Going through the data below, copy out each line where the word "will" shows up.

Start of Block

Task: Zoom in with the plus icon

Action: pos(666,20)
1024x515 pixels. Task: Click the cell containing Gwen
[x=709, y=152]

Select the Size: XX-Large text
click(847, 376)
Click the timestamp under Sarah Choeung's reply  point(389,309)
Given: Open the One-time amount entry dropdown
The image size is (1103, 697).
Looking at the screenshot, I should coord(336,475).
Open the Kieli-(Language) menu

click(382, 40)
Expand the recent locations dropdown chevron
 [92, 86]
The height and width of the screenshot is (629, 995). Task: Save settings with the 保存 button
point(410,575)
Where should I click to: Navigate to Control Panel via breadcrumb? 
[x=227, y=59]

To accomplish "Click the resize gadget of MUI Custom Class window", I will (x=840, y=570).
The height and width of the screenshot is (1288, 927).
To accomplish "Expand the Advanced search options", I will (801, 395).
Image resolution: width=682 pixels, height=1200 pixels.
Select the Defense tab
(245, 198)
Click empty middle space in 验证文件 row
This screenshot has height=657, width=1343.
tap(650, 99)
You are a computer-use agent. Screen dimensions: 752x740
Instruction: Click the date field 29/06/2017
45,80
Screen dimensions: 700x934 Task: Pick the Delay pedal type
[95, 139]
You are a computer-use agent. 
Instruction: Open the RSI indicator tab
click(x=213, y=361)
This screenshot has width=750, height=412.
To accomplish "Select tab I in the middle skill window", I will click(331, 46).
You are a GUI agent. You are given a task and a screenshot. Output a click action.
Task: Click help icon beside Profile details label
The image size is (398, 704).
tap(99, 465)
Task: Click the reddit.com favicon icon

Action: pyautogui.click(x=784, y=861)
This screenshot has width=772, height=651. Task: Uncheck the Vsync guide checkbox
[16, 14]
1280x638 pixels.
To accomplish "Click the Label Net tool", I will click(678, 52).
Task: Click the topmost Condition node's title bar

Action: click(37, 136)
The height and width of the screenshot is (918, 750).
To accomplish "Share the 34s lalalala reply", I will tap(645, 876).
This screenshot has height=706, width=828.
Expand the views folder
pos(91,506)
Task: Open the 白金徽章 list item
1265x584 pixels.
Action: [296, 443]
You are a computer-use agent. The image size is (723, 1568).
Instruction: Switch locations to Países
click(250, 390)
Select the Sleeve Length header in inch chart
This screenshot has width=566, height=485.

End of Block

EXPECTED ANSWER:
To accomplish "Click the resize gadget of MUI Custom Class window", I will (x=840, y=570).
To accomplish "Expand the Advanced search options", I will (801, 395).
To accomplish "Select tab I in the middle skill window", I will click(331, 46).
To accomplish "Click the Label Net tool", I will click(678, 52).
To accomplish "Share the 34s lalalala reply", I will tap(645, 876).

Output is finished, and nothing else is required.